Implications for Practice
VR interventions using immersive (e.g., VR goggles) or semi-immersive setups (e.g., large monitors) have demonstrated positive therapeutic outcomes for people with IDD in previous studies.
Prior to implementing VR interventions, therapists and researchers should conduct a comprehensive analysis of the VR model's durability. Additionally, incorporating desensitization therapy, guided by a therapist, is essential to address the sensory sensitivity challenges of the target population.
To enhance feasibility, it is recommended to adhere to session time limits, not exceeding reported durations (as observed in the selected literature, typically up to 45 min). Continuous exposure should be avoided to prevent potential negative effects such as discomfort or fatigue in participants.
To promote usability, consider repetitive uses and personalization features to tailor the VR experience to individual preferences and needs.

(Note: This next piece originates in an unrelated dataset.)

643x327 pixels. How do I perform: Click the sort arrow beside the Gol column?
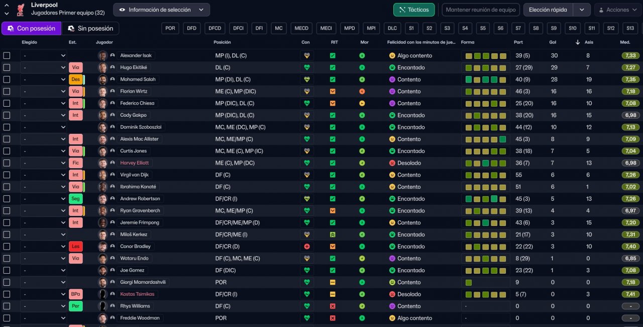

To ensure safety, VR modes should be designed to allow individuals with IDD to be seated while actively controlling their movements in VR, all under the supervision of therapists and/or caregivers.
Footnotes
Acknowledgements
The authors thank Iman Moradi Naftchali for assistance in writing the manuscript.
Declaration of Conflicting Interests
The authors declare that there is no conflict of interest.
Funding
The authors disclose receipt of the following financial support for the research, authorship, and/or publication of this article: This work was supported by the Health, Well-Being, and the Built Environment Seed Grant and the Data Institute for Societal Challenges (DISC) seed grant, provided by the OU Norman Office of the Vice President for Research and Partnerships, the OU Health Sciences Center Vice President for Research, and the Christopher C. Gibbs College of Architecture.